┌────────

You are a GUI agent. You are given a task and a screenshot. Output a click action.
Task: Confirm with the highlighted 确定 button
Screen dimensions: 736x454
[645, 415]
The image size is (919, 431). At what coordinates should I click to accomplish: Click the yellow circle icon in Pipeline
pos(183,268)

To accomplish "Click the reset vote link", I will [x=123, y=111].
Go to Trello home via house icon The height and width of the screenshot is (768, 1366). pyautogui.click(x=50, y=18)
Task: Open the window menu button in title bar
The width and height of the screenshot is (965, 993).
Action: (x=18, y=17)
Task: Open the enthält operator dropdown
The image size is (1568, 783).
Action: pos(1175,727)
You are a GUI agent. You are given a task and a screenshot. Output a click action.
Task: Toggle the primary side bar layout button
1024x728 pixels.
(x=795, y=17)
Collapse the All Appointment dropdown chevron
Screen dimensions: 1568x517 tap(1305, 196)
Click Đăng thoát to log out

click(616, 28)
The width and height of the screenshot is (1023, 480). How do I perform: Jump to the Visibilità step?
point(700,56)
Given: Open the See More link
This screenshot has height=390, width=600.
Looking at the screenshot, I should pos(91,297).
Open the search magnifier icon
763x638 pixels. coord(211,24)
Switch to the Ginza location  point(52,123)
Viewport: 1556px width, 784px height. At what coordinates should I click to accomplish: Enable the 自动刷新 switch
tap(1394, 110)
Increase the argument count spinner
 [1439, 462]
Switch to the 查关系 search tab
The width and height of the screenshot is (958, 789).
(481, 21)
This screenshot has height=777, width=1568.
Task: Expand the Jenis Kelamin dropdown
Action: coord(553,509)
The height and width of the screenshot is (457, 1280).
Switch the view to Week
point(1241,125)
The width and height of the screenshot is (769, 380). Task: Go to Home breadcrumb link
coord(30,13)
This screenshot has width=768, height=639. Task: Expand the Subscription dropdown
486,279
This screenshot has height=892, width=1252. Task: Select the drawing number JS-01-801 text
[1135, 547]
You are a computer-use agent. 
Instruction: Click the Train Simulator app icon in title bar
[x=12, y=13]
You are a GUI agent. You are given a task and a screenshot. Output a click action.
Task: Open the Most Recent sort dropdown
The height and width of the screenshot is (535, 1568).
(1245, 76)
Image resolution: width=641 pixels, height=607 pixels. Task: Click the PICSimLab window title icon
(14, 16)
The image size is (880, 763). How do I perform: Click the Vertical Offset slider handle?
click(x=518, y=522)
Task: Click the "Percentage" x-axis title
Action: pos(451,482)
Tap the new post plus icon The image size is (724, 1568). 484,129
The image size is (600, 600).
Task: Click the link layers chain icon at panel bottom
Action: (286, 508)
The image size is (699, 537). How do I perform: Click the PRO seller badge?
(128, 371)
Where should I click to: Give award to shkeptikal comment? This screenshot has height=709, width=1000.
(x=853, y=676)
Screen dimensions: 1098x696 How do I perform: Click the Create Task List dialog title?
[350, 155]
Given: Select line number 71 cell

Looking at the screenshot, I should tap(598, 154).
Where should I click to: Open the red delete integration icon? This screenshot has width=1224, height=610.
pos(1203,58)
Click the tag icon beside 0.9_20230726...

└────────

### WHAT YOU ARE ASKED TO DO:
The output should match the records above exactly, entry for entry.

### ANSWER TO THIS PROBLEM:
You are a GUI agent. You are given a task and a screenshot. Output a click action.
Task: Confirm with the highlighted 确定 button
Screen dimensions: 736x454
[645, 415]
The image size is (919, 431). At what coordinates should I click to accomplish: Click the yellow circle icon in Pipeline
pos(183,268)

To accomplish "Click the reset vote link", I will [x=123, y=111].
Go to Trello home via house icon The height and width of the screenshot is (768, 1366). pyautogui.click(x=50, y=18)
Task: Open the window menu button in title bar
The width and height of the screenshot is (965, 993).
Action: (x=18, y=17)
Task: Open the enthält operator dropdown
The image size is (1568, 783).
Action: pos(1175,727)
You are a GUI agent. You are given a task and a screenshot. Output a click action.
Task: Toggle the primary side bar layout button
1024x728 pixels.
(x=795, y=17)
Collapse the All Appointment dropdown chevron
Screen dimensions: 1568x517 tap(1305, 196)
Click Đăng thoát to log out

click(616, 28)
The width and height of the screenshot is (1023, 480). How do I perform: Jump to the Visibilità step?
point(700,56)
Given: Open the See More link
This screenshot has height=390, width=600.
Looking at the screenshot, I should pos(91,297).
Open the search magnifier icon
763x638 pixels. coord(211,24)
Switch to the Ginza location  point(52,123)
Viewport: 1556px width, 784px height. At what coordinates should I click to accomplish: Enable the 自动刷新 switch
tap(1394, 110)
Increase the argument count spinner
 [1439, 462]
Switch to the 查关系 search tab
The width and height of the screenshot is (958, 789).
(481, 21)
This screenshot has height=777, width=1568.
Task: Expand the Jenis Kelamin dropdown
Action: coord(553,509)
The height and width of the screenshot is (457, 1280).
Switch the view to Week
point(1241,125)
The width and height of the screenshot is (769, 380). Task: Go to Home breadcrumb link
coord(30,13)
This screenshot has width=768, height=639. Task: Expand the Subscription dropdown
486,279
This screenshot has height=892, width=1252. Task: Select the drawing number JS-01-801 text
[1135, 547]
You are a computer-use agent. 
Instruction: Click the Train Simulator app icon in title bar
[x=12, y=13]
You are a GUI agent. You are given a task and a screenshot. Output a click action.
Task: Open the Most Recent sort dropdown
The height and width of the screenshot is (535, 1568).
(1245, 76)
Image resolution: width=641 pixels, height=607 pixels. Task: Click the PICSimLab window title icon
(14, 16)
The image size is (880, 763). How do I perform: Click the Vertical Offset slider handle?
click(x=518, y=522)
Task: Click the "Percentage" x-axis title
Action: pos(451,482)
Tap the new post plus icon The image size is (724, 1568). 484,129
The image size is (600, 600).
Task: Click the link layers chain icon at panel bottom
Action: (286, 508)
The image size is (699, 537). How do I perform: Click the PRO seller badge?
(128, 371)
Where should I click to: Give award to shkeptikal comment? This screenshot has height=709, width=1000.
(x=853, y=676)
Screen dimensions: 1098x696 How do I perform: Click the Create Task List dialog title?
[350, 155]
Given: Select line number 71 cell

Looking at the screenshot, I should tap(598, 154).
Where should I click to: Open the red delete integration icon? This screenshot has width=1224, height=610.
pos(1203,58)
Click the tag icon beside 0.9_20230726...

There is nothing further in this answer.